**DATA RECORDS:**
--------------------------------------------------

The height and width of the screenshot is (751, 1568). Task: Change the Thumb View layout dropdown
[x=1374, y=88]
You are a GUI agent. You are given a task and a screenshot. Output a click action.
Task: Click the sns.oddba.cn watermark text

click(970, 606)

--------------------------------------------------

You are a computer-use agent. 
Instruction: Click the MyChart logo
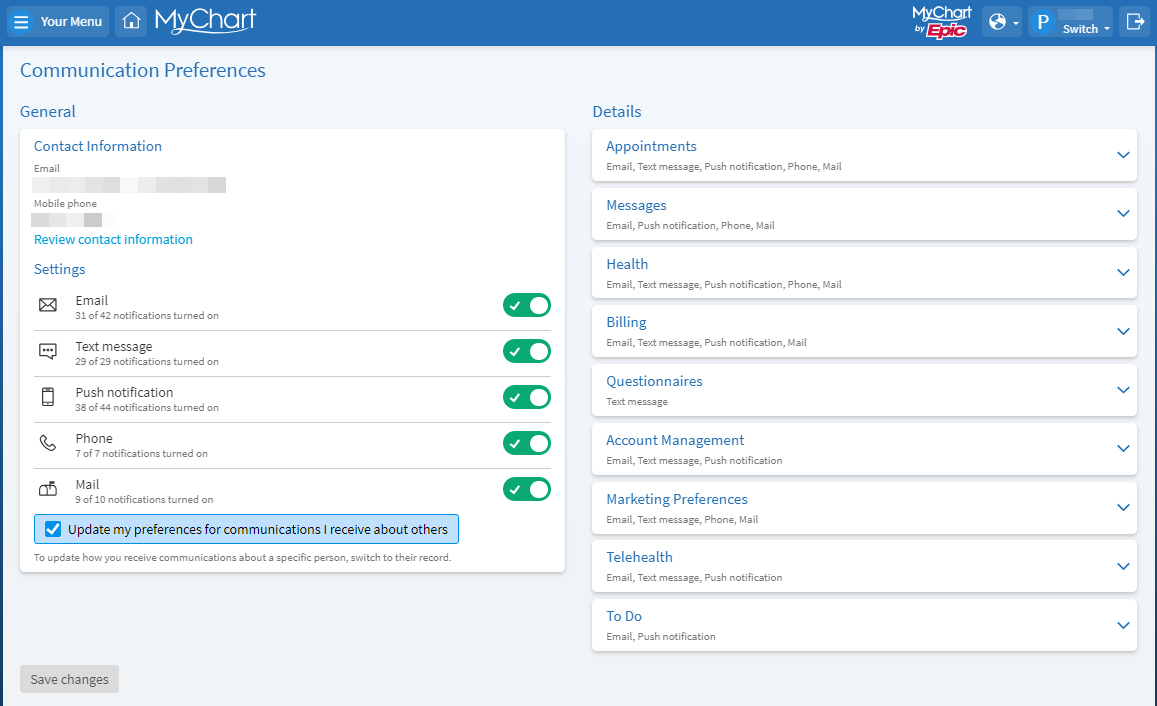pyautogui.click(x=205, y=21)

--------------------------------------------------

**WHAT THE TASK REQUIRES:** Output the entries from the line with "The height and" to the line with "click(970, 606)", both included, reproducing each line without any change.

**RESPONSE FOR THIS EXERCISE:**
The height and width of the screenshot is (751, 1568). Task: Change the Thumb View layout dropdown
[x=1374, y=88]
You are a GUI agent. You are given a task and a screenshot. Output a click action.
Task: Click the sns.oddba.cn watermark text

click(970, 606)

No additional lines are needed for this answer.